President hails ‘major win’ for US as he attempts to exit war having failed to achieve regime change in Tehran. Plus: an investigation into the murky world of OnlyFans ‘managers’

Good morning.

Donald Trump has signed a 14-point agreement with Iran, claiming it delivered a “major win” for the US – even as it made significant political and financial concessions to Iran to reopen the strait of Hormuz and prevent a “worldwide depression”.

In extraordinary remarks, Trump went from threatening Iran with a new wave of attacks to suggesting the country had basic rights to enrich uranium for civilian use, that he would not pressure Tehran to abandon its ballistic missiles program and the US was “going to have to give back” billions of dollars in frozen Iranian assets.

In this analysis piece, Andrew Roth notes how the US entered the war with maximalist goals but exits it with a pragmatic decision to end conflict despite the political cost. Iran’s chief negotiator, Mohammad Bagher Ghalibaf, said: “The agreement is a record of US failure. People will see it and judge.”

Russian oil refinery on fire after barrage of Ukrainian drones strike Moscow

Ukrainian drones have hit several locations across Moscow, including setting an ⁠oil refinery on fire, sending out towering plumes ⁠of smoke and forcing the capital’s airports to suspend flights.

The scale of the long-range attack, apparently designed to shut down operations at the key oil refinery in the Kapotno area, caught most Muscovites by surprise in a city that does not typically warn residents with air raid alarms, and prompted panicked messages on social media.

Trump administration seeks to halt first US reparations program for Black people

The Trump administration has joined a lawsuit attempting to stop a first-of-its-kind reparations plan that would compensate Black residents of a Chicago suburb, arguing that its race-based criteria are unconstitutional.

The program, in the Chicago suburb of Evanston, offers Black residents and their descendants up to $25,000 for past raced-based housing discrimination. When the city’s program was approved in 2021, it was hailed as a model for reparations movements across the US.

In other news …

Stat of the day: a digital library sharing 64m pages of scientific knowledge is in peril

The Biodiversity Heritage Library is an invaluable online archive of historic texts on species living and lost supplied by the world’s leading museums and universities.
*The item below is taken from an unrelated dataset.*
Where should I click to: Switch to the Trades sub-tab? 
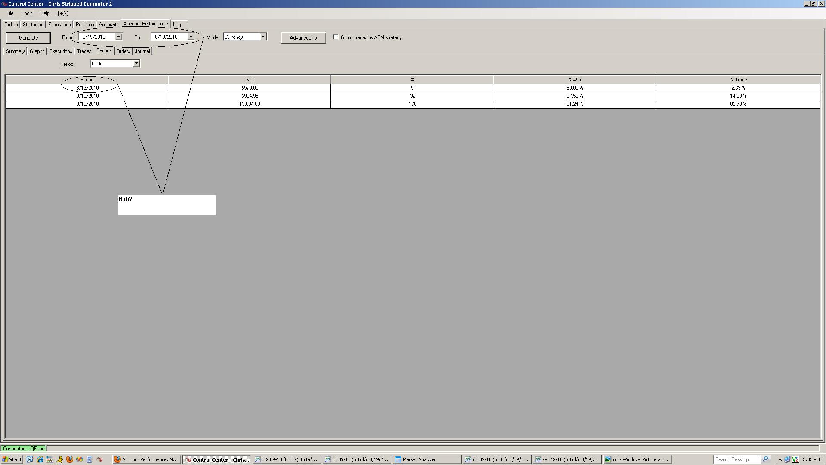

Now its future is under threat after Trump administration budget cuts affected the Smithsonian Institution.

The Filter Recommends: are Caraway’s trendy nontoxic cookware tools actually worth it – or are there better options?

Caraway’s nonstick ceramic-coated pots and pans are undoubtedly popular, but Emily Farris discovers there’s a better, more durable and cheaper version of nearly everything they make.
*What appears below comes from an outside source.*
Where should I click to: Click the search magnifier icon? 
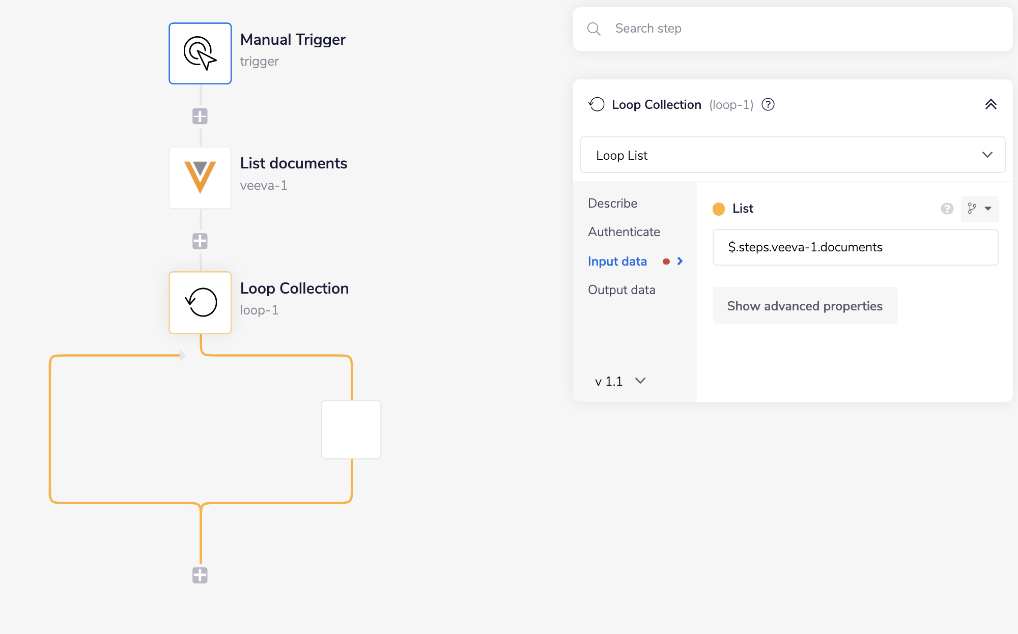(593, 29)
Don’t miss this: ‘It’s exploiting. It’s grooming. It’s predatory’ – the malignant rise of OnlyFans managers

“The lonelier men get, the more money I make. And men have never been lonelier than right now” is one of the striking quotes in this Amelia Gentleman investigation into the middlemen who encourage young women into making OnlyFans content, then take a large cut of their earnings.

… or this: The unproven autism treatment taking off under RFK Jr

Parents of children with autism are turning to a controversial stem cell treatment that is backed by the US health secretary. In this podcast, the Guardian US chief reporter, Ed Pilkington, talks about his months-long investigation into the providers of these treatments.

Climate check: We are told the natural world is ‘breaking down’. But can ecosystems ‘malfunction’?

In a fascinating essay, John Drake explores the way we think about the natural world, and concludes there is a problem with our way of thinking: ecosystems don’t exist to perform goals, so why do we keep thinking they have functions they could fail to perform?

Last Thing: Solstice-aligned 5,000-year-old monument ‘once in a lifetime find’, say archaeologists

A 5,000-year-old monument that was aligned with the summer and winter solstices and may have served as a prototype for the later solar alignment at Stonehenge in England has been discovered close to the famous neolithic site, in what archaeologists have described as a “once in a lifetime” find.